Research implications

Our findings provide important implications. First, this study unfolded one of the potential mechanisms explaining the relationship between self-stigma and QoL. Future studies could examine if the mediation model applies to other clinical populations with varied cancer types. Levels of self-stigma and self-perceived burden can vary across patients with different cancer types [16]. Understanding so can inform practitioners if the target variables need to be adjusted for designing interventions for these populations. Second, patients’ perceptions about their relative contribution/investment in the patient-caregiver relationship may affect how they regard themselves as burdensome to their caregivers. Previously, care recipients with stroke who perceived themselves as over-benefiting from the relationship reported a significantly higher self-perceived burden than those whose relationship was viewed as equitable or under-benefiting [37]. It is important to examine if the theory applies to cancer survivors’ perception of burden and well-being. Third, the associations among self-stigma, burden, and QoL may be moderated by individual differences. People with higher levels of relational-interdependent self-construal (RISC) are more likely to pursue goals for the benefits of their family, in-groups, and society [38], implying that they may be more sensitive to the social role changes in relation to others after cancer diagnosis and relative contributions in the patient-caregiver relationship. Future research may examine if the associations among self-stigma, self-perceived burden, and QoL are stronger among people with higher RISC.

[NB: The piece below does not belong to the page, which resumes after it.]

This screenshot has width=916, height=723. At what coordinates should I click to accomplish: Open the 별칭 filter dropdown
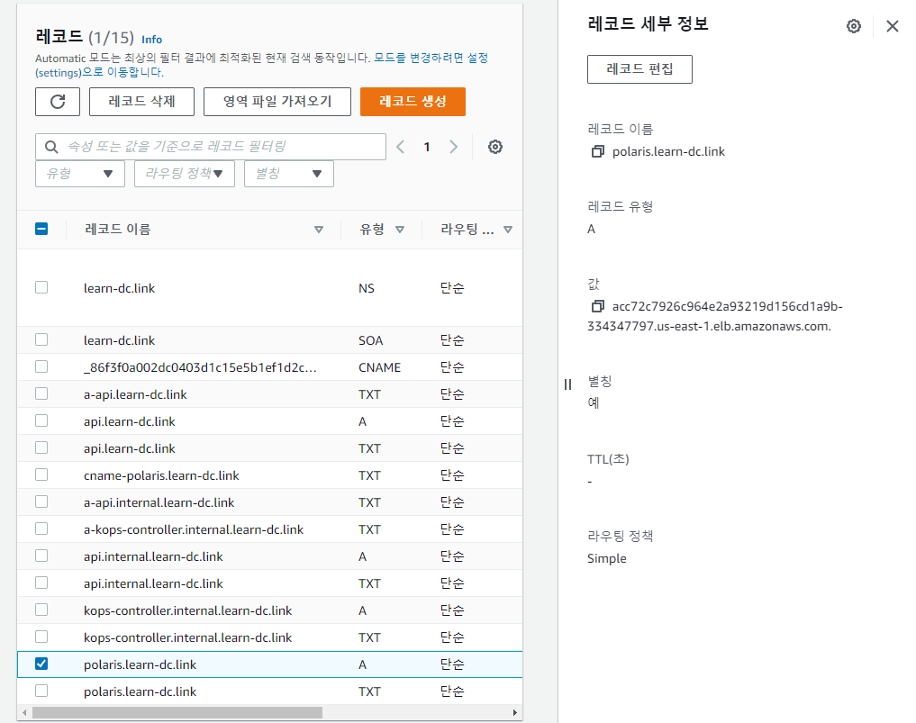(288, 173)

Implications for future interventions

Our findings implied that interventions that mitigate self-stigma and self-perceived burden may improve patients’ QoL. Researchers have started to examine effective stigma reduction strategies (e.g., psychoeducation) for populations that are vulnerable of being stigmatized. For example, a pilot study showed that a group-based psychosocial intervention could reduce internalized stigma among people with serious mental illnesses [39] through education sessions (e.g., myths and reality about the illness), peer support, strengthening positive aspects of oneself, and sharing of personal experience. Similarly, a study piloting a peer-support plus psychoeducation program among Chinese American BCS also found that peer mentoring could improve health and reduce self-stigma [40]. On the other hand, an acceptance-focused cognitive behavioral intervention was also found to be effective in reducing cancer-specific distress, depression, and stigma among lung cancer patients in Australia [41]. To reduce cancer survivors’ cognitions of burdensomeness, it may also be important to enhance cancer survivors’ communication skills to talk with caregivers about implications of the disease on family obligations, to express gratitude, and to provide training for self-care management. Hopefully, development of culturally appropriate interventions with the incorporation of these strategies could promote better survivorship among those self-stigmatized cancer patients.